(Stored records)
§ §

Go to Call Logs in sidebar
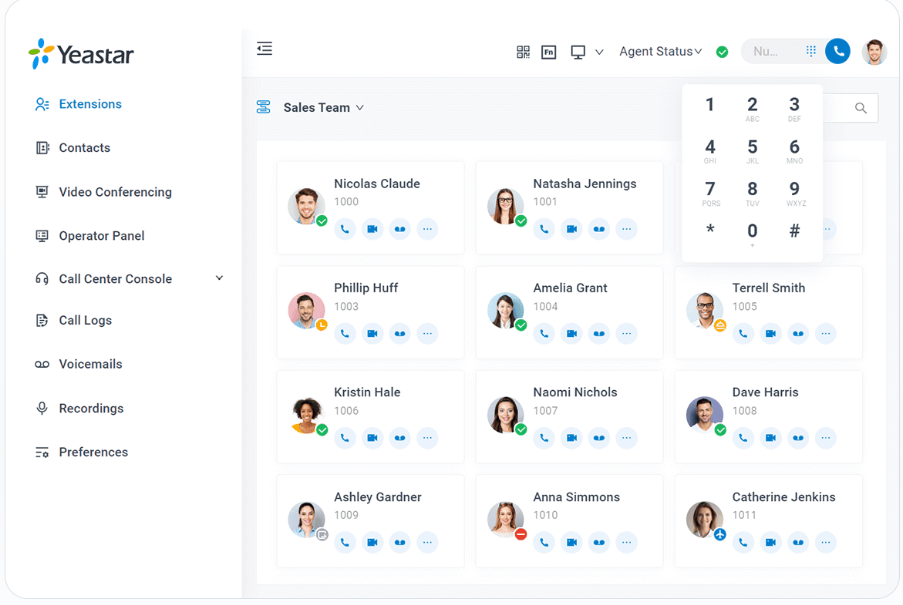coord(85,321)
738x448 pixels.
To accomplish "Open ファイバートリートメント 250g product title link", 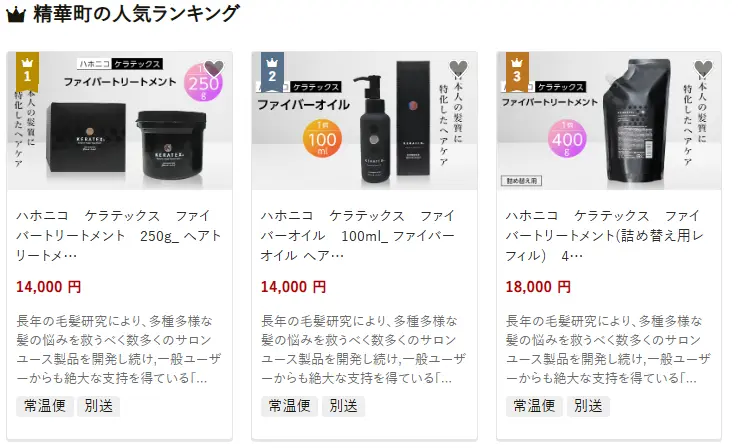I will tap(119, 235).
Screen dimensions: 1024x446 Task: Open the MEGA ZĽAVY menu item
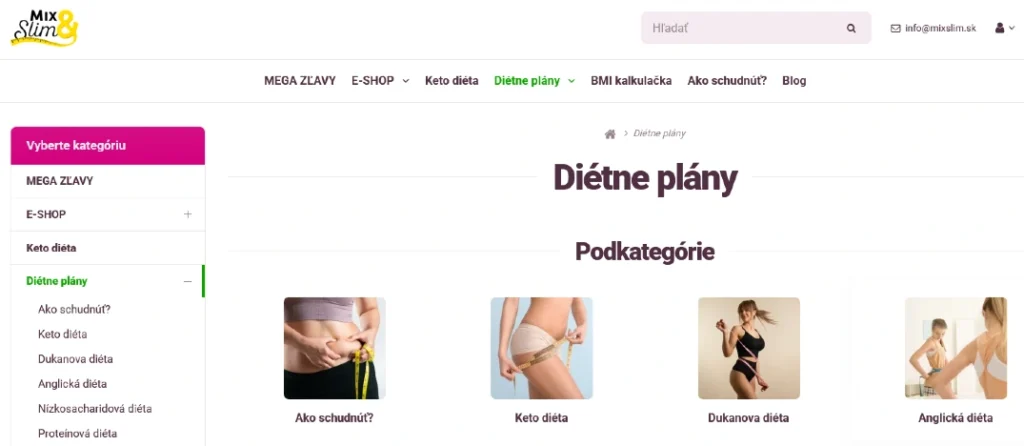(300, 81)
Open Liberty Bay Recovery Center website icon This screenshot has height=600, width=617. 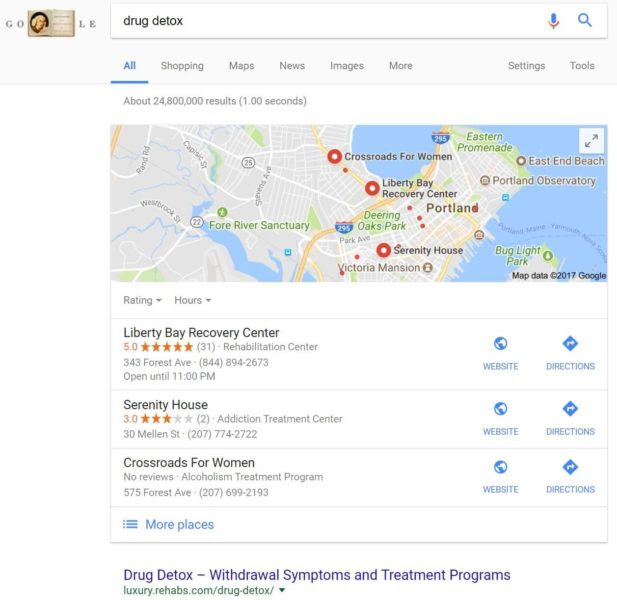click(x=500, y=343)
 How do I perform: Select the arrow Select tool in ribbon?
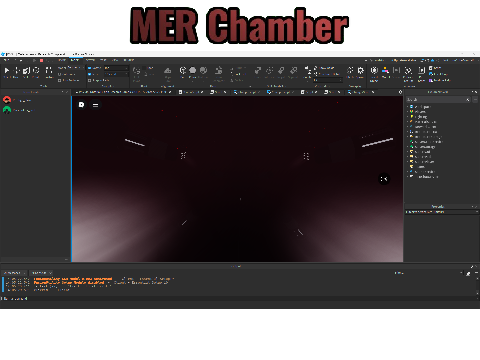pos(6,70)
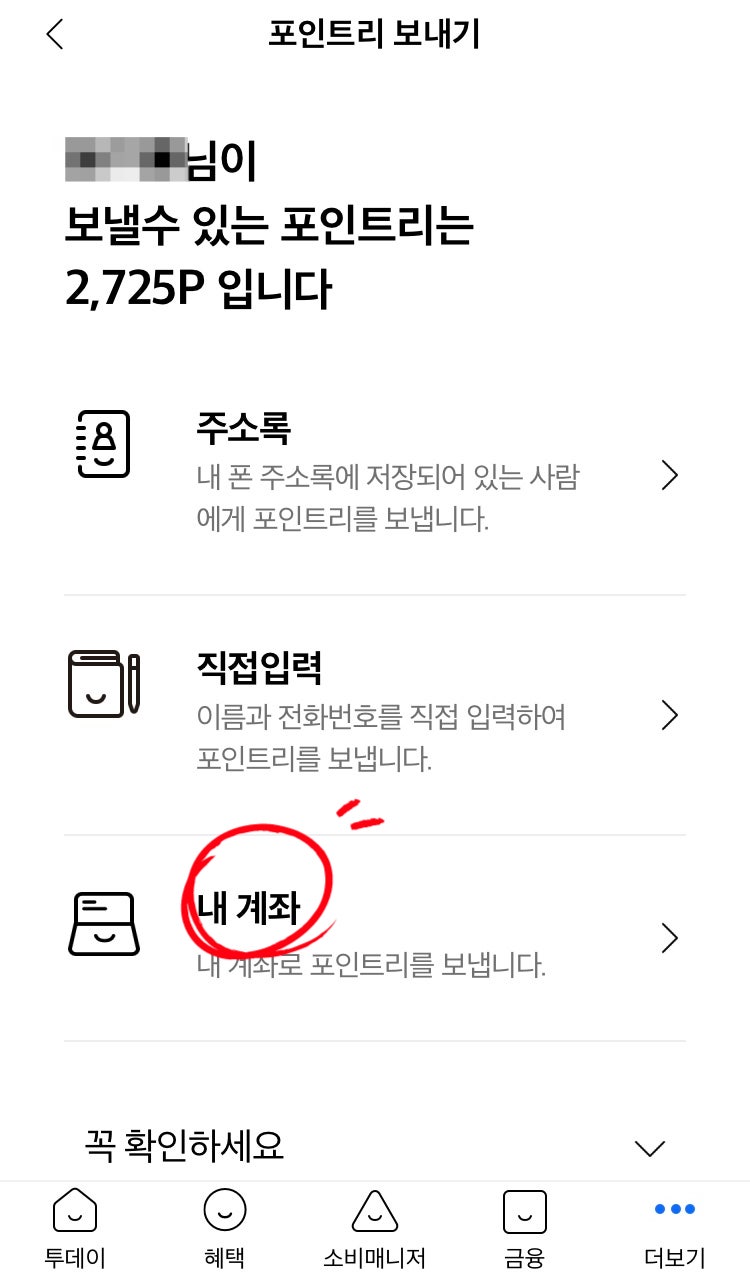Image resolution: width=750 pixels, height=1278 pixels.
Task: Tap the 2,725P 입니다 balance text
Action: pyautogui.click(x=198, y=290)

§ §

Your goal:
With the pictures left out, write out exactly the lines from the line containing "How do I perform: Select" through the last line of the entries above, both ends included, and no others.

Task result:
 How do I perform: Select the arrow Select tool in ribbon?
pos(6,70)
Image resolution: width=750 pixels, height=1278 pixels.
Task: Tap the 2,725P 입니다 balance text
Action: pyautogui.click(x=198, y=290)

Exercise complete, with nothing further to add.